|Abstract or Summary
- Beginning with the discovery of x-rays by Wilhelm
Konrad Roentgen in 1895, man has had the capacity to
greatly increase radiation levels of his environment,
especially with the advent of nuclear weapons in recent
years. Radioisotopes are finding progressively wider
use in medicine, research, power production, etc., with
increased hazards to the workers and communities involved.
The biological effects that follow exposure to ionizing
radiation are a realistic problem. It would, therefore,
be desirable to understand more about the mode of radiation action so that possible hazards associated with
ionizing radiation can be fully controlled.
There is at present a need to investigate further
the effects of ionizing radiation on metabolic processes
and factors involved in the metabolic mechanism of the
cell in intact animals. The purpose in the preparation
and work involved in this thesis was to investigate one aspect of metabolism in animals after x-irradiation,
namely, carbohydrate metabolism. Radiorespirometric
experiments were designed to study pathways of glucose
catabolism in mature rats and changes in relative participation of glucose pathways after x-irradiation at the LD 50 dose.
To successfully carry out these experiments, a respiratory CO₂ and ¹⁴CO₂ analyzer was developed featuring accurate and continuous analysis of respiratory CO₂ for four concurrent experiments. ¹⁴CO₂ from the metabolizing animal was measured by means of a vibrating reed
electrometer and total CO₂ excretion by means of infra-red absorption spectrometry. Readout of data was accomplished in digital form in a manner which allowed a minute by minute tally of ¹⁴CO₂ yield from the administered ¹⁴C labeled substrate in each of the
concurrent experiments. The precision of such measurement is estimated to be less than one percent.
The radiorespirometric method involves the use of differences in rates and yields of ¹⁴CO₂ formation from ¹⁴C specifically labeled carbon atoms of a substrate.
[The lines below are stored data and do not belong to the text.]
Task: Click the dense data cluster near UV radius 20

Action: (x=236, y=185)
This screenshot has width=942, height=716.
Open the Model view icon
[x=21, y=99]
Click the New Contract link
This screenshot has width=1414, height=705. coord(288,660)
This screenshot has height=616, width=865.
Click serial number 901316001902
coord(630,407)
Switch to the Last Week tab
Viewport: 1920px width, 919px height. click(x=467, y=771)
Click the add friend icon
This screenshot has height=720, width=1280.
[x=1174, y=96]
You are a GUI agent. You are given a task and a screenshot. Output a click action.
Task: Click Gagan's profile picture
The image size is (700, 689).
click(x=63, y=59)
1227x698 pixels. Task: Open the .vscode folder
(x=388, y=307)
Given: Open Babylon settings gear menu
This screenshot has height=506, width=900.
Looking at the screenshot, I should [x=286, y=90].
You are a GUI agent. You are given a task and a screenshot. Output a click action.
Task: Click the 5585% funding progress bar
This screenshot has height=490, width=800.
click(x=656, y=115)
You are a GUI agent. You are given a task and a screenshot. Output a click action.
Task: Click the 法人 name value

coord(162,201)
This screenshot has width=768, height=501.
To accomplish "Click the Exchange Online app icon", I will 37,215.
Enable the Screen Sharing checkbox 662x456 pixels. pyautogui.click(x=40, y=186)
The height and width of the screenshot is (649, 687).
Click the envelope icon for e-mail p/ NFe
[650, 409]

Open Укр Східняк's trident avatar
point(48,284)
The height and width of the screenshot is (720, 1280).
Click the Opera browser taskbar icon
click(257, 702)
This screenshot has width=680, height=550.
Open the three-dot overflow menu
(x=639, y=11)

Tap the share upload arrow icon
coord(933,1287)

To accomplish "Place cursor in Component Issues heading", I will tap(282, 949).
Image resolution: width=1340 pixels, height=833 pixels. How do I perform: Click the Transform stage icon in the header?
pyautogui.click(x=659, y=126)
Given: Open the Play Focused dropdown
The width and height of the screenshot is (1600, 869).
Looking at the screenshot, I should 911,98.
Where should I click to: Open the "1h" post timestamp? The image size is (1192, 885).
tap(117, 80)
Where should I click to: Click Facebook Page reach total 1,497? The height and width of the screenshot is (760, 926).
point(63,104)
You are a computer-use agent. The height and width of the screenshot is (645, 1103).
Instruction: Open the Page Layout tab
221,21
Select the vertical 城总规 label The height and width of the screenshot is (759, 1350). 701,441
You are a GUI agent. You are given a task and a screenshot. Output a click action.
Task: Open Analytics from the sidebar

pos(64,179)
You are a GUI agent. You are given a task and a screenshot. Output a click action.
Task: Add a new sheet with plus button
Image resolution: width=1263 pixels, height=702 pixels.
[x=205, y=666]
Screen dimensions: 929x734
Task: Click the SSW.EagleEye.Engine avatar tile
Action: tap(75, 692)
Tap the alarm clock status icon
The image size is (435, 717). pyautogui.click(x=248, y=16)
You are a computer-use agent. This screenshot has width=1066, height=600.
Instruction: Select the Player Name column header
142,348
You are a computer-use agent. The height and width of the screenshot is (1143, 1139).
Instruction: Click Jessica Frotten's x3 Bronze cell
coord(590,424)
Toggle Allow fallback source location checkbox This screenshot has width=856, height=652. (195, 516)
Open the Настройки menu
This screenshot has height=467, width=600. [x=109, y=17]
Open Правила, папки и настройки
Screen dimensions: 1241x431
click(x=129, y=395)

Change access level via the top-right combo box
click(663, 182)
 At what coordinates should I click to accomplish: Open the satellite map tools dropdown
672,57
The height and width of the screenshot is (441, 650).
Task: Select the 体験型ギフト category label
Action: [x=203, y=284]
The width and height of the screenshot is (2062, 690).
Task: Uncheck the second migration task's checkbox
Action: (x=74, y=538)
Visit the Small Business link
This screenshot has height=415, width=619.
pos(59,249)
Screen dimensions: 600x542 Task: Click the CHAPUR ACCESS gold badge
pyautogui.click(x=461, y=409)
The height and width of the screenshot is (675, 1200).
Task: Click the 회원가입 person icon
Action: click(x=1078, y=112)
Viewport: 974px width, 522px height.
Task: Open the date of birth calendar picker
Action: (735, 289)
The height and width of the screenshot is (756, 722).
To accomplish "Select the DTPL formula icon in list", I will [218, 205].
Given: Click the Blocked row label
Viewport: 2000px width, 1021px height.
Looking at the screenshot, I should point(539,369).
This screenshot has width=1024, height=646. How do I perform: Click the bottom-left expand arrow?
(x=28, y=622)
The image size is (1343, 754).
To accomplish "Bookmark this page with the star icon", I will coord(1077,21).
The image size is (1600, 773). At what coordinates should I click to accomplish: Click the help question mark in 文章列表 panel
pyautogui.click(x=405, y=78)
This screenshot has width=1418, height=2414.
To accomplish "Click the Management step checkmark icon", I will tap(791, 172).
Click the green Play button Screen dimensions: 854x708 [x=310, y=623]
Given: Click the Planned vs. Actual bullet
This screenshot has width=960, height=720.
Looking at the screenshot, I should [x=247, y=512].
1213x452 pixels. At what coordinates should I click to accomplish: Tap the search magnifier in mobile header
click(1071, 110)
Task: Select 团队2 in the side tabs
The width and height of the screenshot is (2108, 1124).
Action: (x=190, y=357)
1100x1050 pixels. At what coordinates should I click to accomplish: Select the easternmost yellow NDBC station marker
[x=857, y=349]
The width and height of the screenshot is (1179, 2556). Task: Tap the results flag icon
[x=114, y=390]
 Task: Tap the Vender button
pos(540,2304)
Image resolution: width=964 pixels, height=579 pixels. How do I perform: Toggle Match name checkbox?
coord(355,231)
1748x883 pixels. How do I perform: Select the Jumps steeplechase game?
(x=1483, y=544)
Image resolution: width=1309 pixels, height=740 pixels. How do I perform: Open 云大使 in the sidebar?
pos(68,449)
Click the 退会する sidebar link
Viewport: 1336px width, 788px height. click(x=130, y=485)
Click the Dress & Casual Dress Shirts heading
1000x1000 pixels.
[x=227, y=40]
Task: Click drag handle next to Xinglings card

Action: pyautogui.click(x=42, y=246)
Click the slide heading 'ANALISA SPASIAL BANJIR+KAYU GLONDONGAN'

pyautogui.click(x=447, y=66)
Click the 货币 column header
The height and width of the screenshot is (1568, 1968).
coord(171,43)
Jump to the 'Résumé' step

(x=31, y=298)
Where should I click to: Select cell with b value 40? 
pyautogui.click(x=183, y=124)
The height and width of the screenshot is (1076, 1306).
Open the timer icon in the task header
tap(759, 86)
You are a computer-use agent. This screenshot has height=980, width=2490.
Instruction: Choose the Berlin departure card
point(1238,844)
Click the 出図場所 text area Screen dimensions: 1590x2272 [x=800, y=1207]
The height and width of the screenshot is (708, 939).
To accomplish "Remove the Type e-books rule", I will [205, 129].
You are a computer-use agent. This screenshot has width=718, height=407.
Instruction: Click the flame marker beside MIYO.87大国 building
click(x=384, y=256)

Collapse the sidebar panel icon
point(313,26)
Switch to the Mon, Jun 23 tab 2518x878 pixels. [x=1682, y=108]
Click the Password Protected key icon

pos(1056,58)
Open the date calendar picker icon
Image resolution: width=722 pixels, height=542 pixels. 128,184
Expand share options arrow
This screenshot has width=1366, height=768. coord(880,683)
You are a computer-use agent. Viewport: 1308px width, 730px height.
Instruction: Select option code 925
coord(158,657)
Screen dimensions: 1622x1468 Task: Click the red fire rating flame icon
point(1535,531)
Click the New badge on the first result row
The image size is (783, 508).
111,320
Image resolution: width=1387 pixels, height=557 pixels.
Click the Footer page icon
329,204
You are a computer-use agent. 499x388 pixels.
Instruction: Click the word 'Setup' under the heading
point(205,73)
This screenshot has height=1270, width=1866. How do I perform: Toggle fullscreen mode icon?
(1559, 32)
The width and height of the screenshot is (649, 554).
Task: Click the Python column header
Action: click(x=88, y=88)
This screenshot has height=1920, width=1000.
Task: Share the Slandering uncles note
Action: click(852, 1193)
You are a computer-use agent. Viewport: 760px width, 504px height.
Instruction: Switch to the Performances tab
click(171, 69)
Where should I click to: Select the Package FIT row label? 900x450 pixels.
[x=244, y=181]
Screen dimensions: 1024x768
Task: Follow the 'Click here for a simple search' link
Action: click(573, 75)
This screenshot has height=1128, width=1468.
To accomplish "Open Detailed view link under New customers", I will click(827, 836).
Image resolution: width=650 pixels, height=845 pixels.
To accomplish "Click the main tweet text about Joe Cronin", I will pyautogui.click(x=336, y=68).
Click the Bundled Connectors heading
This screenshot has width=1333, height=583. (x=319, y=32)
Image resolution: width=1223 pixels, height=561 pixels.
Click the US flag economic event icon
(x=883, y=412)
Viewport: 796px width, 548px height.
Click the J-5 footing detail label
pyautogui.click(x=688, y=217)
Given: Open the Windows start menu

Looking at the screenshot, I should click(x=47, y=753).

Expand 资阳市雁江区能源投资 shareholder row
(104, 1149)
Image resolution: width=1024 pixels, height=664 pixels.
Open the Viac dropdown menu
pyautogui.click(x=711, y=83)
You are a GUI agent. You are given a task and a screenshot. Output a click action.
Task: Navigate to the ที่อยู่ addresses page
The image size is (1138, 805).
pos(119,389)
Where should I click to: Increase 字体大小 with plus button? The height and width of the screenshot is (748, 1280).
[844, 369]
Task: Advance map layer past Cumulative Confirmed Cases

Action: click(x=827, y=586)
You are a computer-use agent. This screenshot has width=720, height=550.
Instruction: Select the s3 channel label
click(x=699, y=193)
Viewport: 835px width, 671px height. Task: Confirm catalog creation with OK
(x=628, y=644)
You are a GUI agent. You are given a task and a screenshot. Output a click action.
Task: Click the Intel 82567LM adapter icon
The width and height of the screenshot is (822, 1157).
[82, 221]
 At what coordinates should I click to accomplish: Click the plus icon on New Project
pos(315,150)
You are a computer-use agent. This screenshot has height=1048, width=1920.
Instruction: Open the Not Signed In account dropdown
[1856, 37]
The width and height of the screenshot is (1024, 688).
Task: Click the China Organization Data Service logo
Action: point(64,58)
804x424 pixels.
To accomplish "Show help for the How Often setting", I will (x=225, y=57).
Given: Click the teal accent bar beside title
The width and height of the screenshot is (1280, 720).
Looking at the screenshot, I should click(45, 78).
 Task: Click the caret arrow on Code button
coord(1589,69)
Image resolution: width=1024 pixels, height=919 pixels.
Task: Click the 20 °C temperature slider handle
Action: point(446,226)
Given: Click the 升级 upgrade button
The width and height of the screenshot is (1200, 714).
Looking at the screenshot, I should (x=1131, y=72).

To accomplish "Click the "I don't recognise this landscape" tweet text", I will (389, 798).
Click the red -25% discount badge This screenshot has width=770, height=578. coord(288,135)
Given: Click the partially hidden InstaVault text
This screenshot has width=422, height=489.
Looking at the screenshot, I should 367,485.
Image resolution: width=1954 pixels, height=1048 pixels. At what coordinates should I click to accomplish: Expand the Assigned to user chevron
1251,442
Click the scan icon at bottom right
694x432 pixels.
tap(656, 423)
Such information reflects directly the nature of the
catabolic sequence traversed by the substrate. An aqueous solution of ¹⁴C specifically labeled glucose containing 1.5 g of glucose was administered to the rat via stomach tubing. Production of respiratory ¹⁴CO₂ was followed until the end of the complete time course
of utilization of the labeled substrate.
Radiorespirometric data obtained in experiments
with normal rats indicated that more than 50% of the
administered glucose was utilized via the EMP-TCA sequence. Smaller, but significant, portions of the administered glucose was routed into the pentose phosphate
pathway and the glucuronic acid pathway.
With rats immediately after 800 R of x-irradiation,
the EMP-pyruvate decarboxylation pathway was drastically
inhibited, with greater portions of the administered
glucose being routed into the pentose phosphate pathway
and the glucuronic acid pathway. There was evidence
that the fructose-6-phosphate derived from the pentose
phosphate pathway was routed more extensively through
the pentose cycle pathway. At 80 hours after x-irradiation at 800 R in rats, the operation of the pentose
phosphate and the glucuronic acid pathways had increased
approximately twofold in relative extent when compared
to the normal rat. The EMP-pyruvate decarboxylation
pathway was still inhibited, to some extent, 80 hours
No change could be found in nicotinamide coenzyme
levels or NADH oxidase activity in liver homogenates of
x-irradiated rats that could explain the significant
inhibition of the EMP-pyruvate decarboxylation pathway in glucose catabolism observed after x-irradiation.
The observed change in the catabolic picture of
rats after x-irradiation leads one to speculate that the
enzyme F-6-P kinase, or some other enzyme in the imme
diate subsequent steps of the EMP scheme, may have been
preferentially inhibited by x-irradiation.